Open DroidU opened 1 year ago
a couple of other lock imbalances fixed. the master should be ok for that.
karl
kh20.1: If there is 1 connection to the server, it is working fine. But for multiple parallel connections after reload it still does not respond.
did you take from the master tree or kh20.1
karl
I downloaded it from: https://github.com/karlheyes/icecast-kh/tree/icecast-2.4.0-kh20.1 -> Code -> Download ZIP
This is working fine.
@karlheyes please rebuid release/update of new master for windows version, i will give it a try, i opened https://sourceforge.net/projects/icecastkh/ still old kh20 version (7 days ago) before latest master update. Thank You
I've cut a pre-release kh20.2 with windows builds as well.
karl.
thanks, I'll try it
@karlheyes when downloading the icecast-2.4.0-kh20.2 windows64 version there is a notification of a dangerous file, why is that?
20.3 is up with a bunch of fixes. It has worker changes so can be a more critical change but looks to be solid and improves
in certain areas.
no idea on any dangerous file message. The dll files are sent out via distribution and haven't changed since december and the binary is built by me.
karl
my experiment result: 20.3 for linux, windows, azuracast ansible, running fine but there is a problem for Icecast Directory, but linux/azuracast ansible version after update from master and running normally 20.3 for CentovaCast it crashes and the station offiles after 4-6 hours, don't know what the problem is, even though version 20.1 is normal, but versions 20.2 and 20.3 crash and the station suddenly goes offline. kh17 version is still best for CentovaCast
Unfortunately, it is the same for us. The kh-20 sometimes crashes and I can't reproduce this. We use MSCP Pro, where the Icecast2 capability is fully utilized. Also among them is OggFLAC support. Unfortunately, because of this, bugs are more likely to appear.
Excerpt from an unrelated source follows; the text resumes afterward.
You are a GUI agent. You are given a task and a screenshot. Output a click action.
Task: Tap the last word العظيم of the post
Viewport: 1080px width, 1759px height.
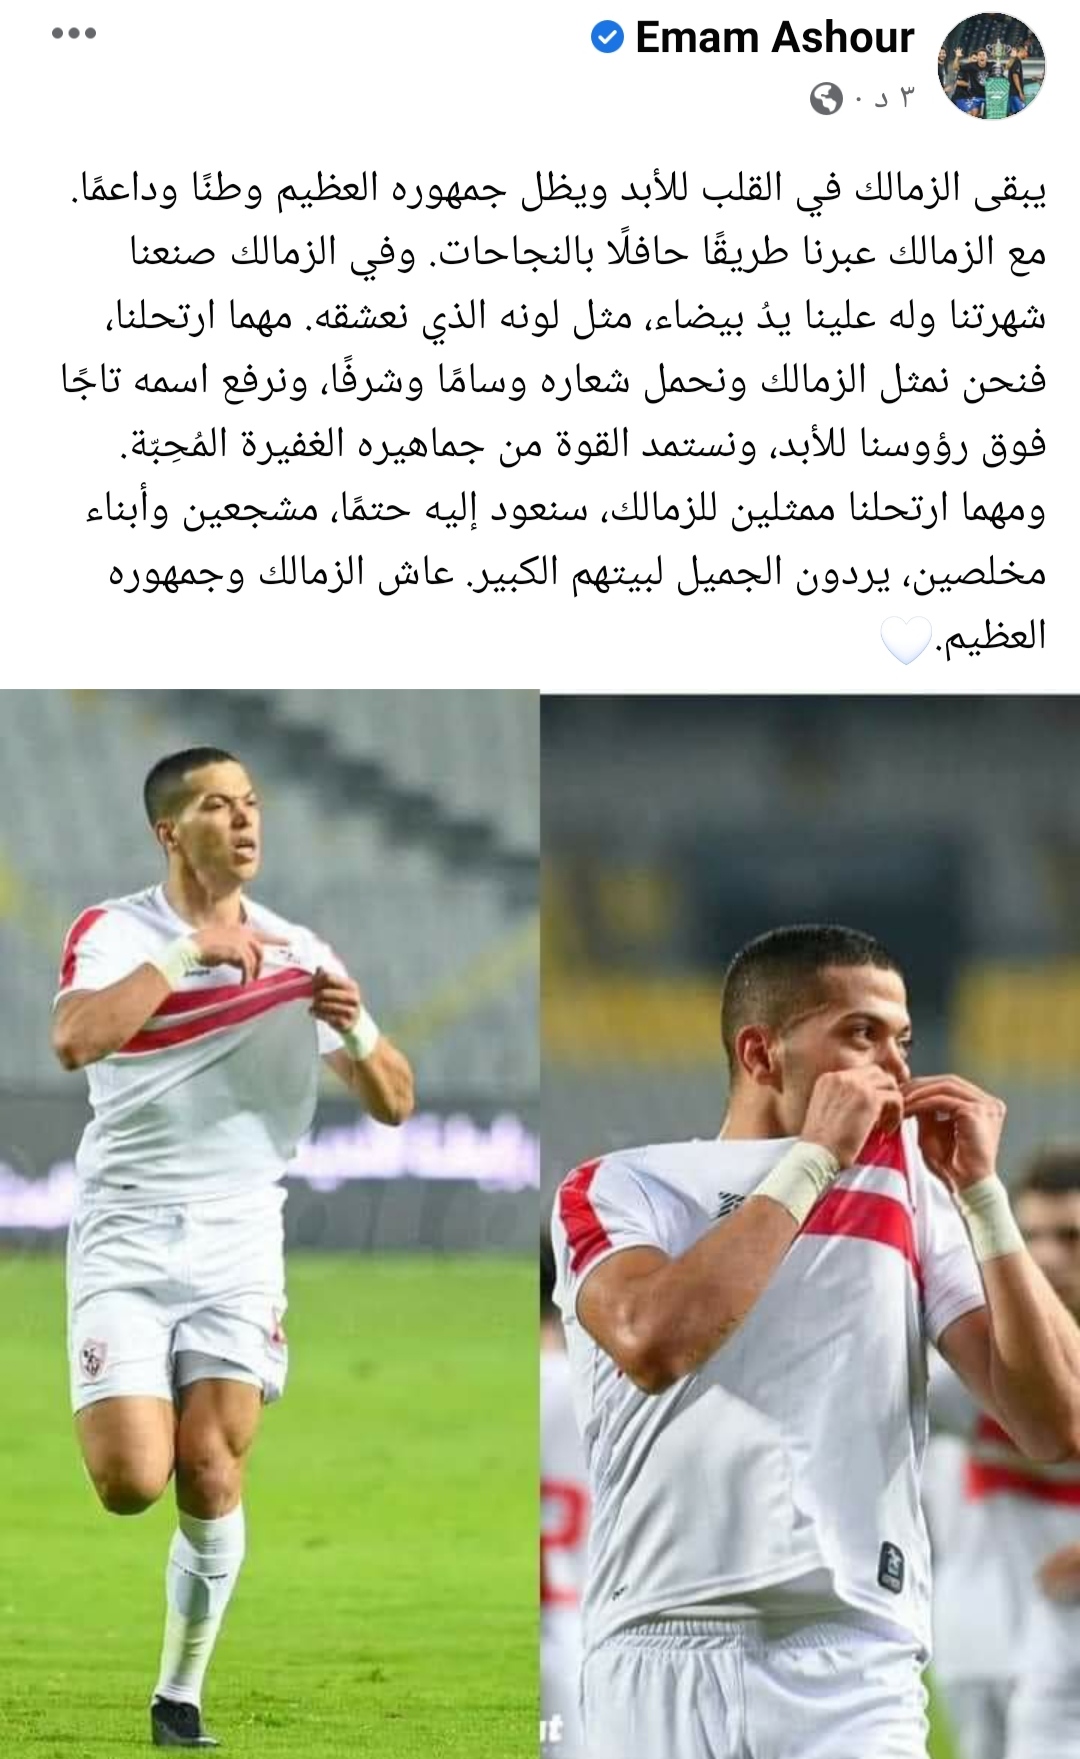(x=992, y=636)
can I get a sitrep on things how they stand with 20.5. There are windows binaries uploaded as well.
karl
I now install and try it 20.5 I will monitor this trial version on linux, windows, azuracast and centova, thanks karl
it's been 3 days of trial period for linux + windows (icecast-2.4.0-kh20.5) running normally without problems also testing on centova + azuracast ansible (icecast-kh master) runs normally without problems thank you @karlheyes I will continue to be monitored
kh21 is up.
karl
@karlheyes after 2 weeks trial kh21. it turned out that the problem was present again for the relay, the incident repeated again like the kh20 version. after several times the source server relays off and then runs again, the server does not function to relay and icecast off. i experienced the same thing on trials on azuracast and centova. back to kh17 version back to normal.
@karlheyes Hi Karl, we are also facing similar behavior during fallback on relay master server. It seems that icecast service is running partially (icecast logs are generated but the web services like admin interface and connection over http is not possible -- it stucks and the CPU Load is goes to 100%). Icecast service reload doesn't help and we need to restart the service to bring it up again.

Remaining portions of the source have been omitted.